El gobernador Javier May Rodríguez camina junto a una vecina durante la supervisión de obras de equipamiento urbano en Cunduacán, mientras personal técnico y habitantes acompañan el recorrido en zona intervenida.
El gobernador Javier May Rodríguez recorre una obra de equipamiento urbano en Cunduacán acompañado por habitantes de la zona, como parte de las jornadas de atención en territorio con las que el Gobierno del Pueblo supervisa avances, escucha demandas directas y acelera acciones de infraestructura básica en comunidades con rezagos históricos.

“Vamos a 120 kilómetros por hora; para mayo iremos a 180”: May en territorio

El arranque de 2026 en Tabasco dejó una señal política clara: el Gobierno del Pueblo decidió comenzar el año en territorio, con obras visibles y mensajes de ritmo.
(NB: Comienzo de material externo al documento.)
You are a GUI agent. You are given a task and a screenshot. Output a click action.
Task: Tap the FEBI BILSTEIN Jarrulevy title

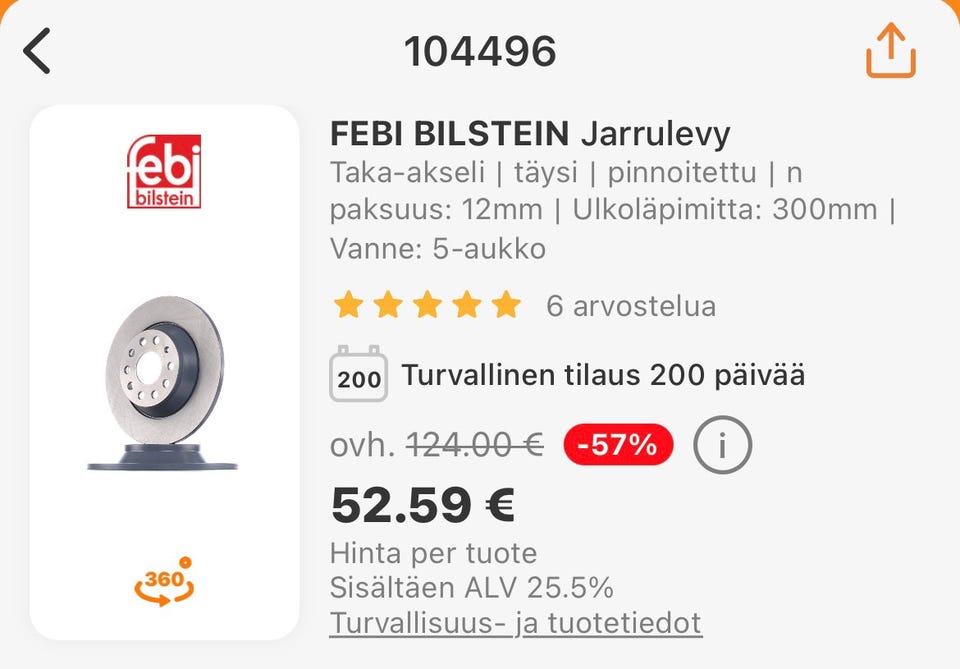(x=530, y=133)
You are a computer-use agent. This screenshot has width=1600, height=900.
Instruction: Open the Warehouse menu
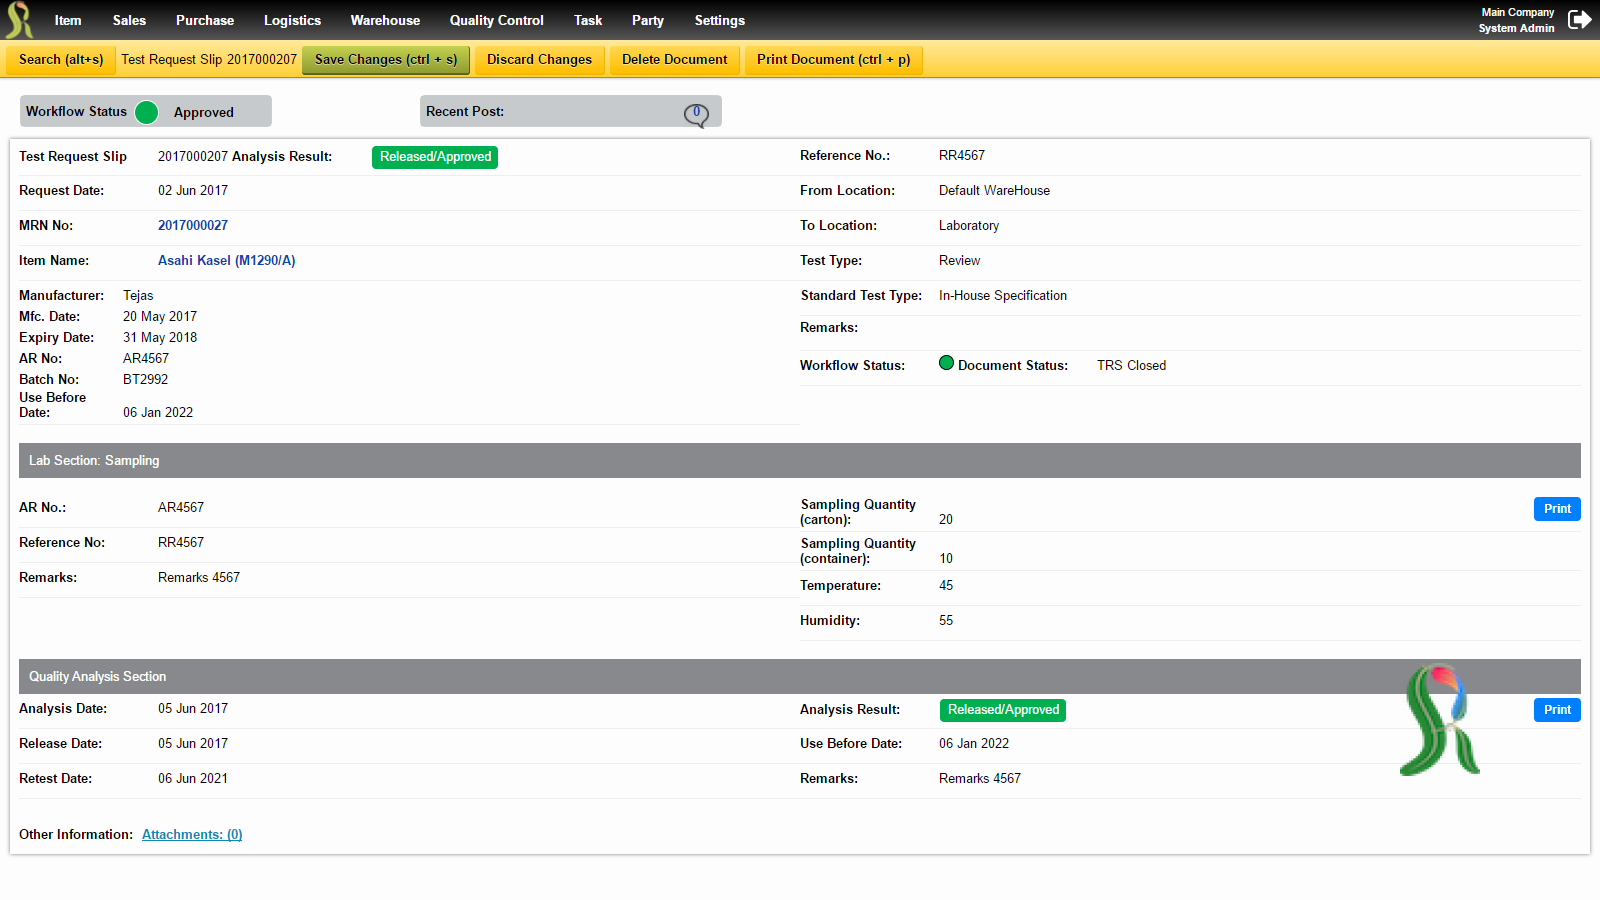(x=385, y=20)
No fue una gira protocolaria.

Fue una secuencia de acciones concretas, medicibles y con impacto directo en comunidades que acumularon rezagos durante años. Ese es el enfoque que explica la narrativa de estos primeros quince días: gobernar desde la obra, no desde el escritorio.
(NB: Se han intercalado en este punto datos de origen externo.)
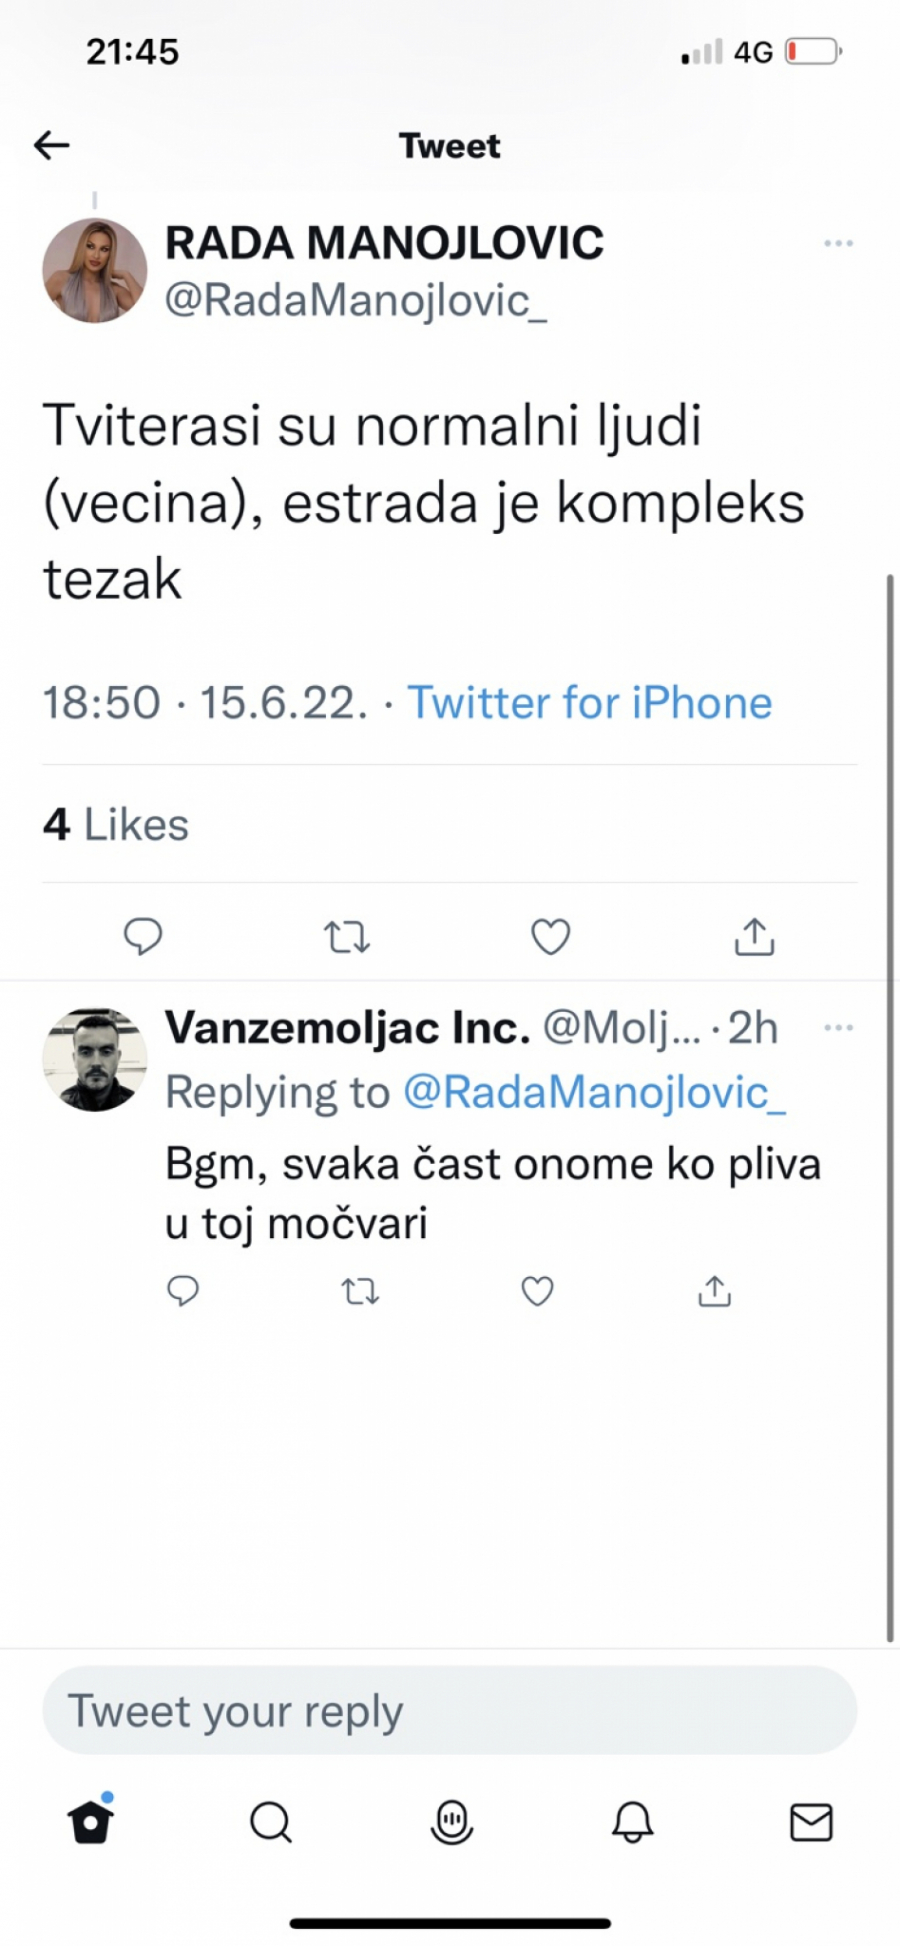The image size is (900, 1946).
Task: Like Vanzemoljac's reply
Action: tap(537, 1291)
Durante recorridos por Cunduacán, Jalpa de Méndez y Tacotalpa, el gobernador Javier May Rodríguez colocó el acento en dos variables que suelen definir el éxito político temprano: servicios básicos y presencia permanente.

“Vamos a 120 kilómetros por hora; para mayo iremos a 180”, dijo en Cunduacán. La frase no fue solo retórica: estuvo respaldada por inauguraciones, supervisiones y compromisos cumplidos frente a comunidades que esperaron más de una década.

OBRAS DE AGUA POTABLE

Uno de los puntos más sensibles fue el agua potable, un derecho humano que en regiones rurales de Tabasco suele traducirse en infraestructura precaria o sistemas abandonados.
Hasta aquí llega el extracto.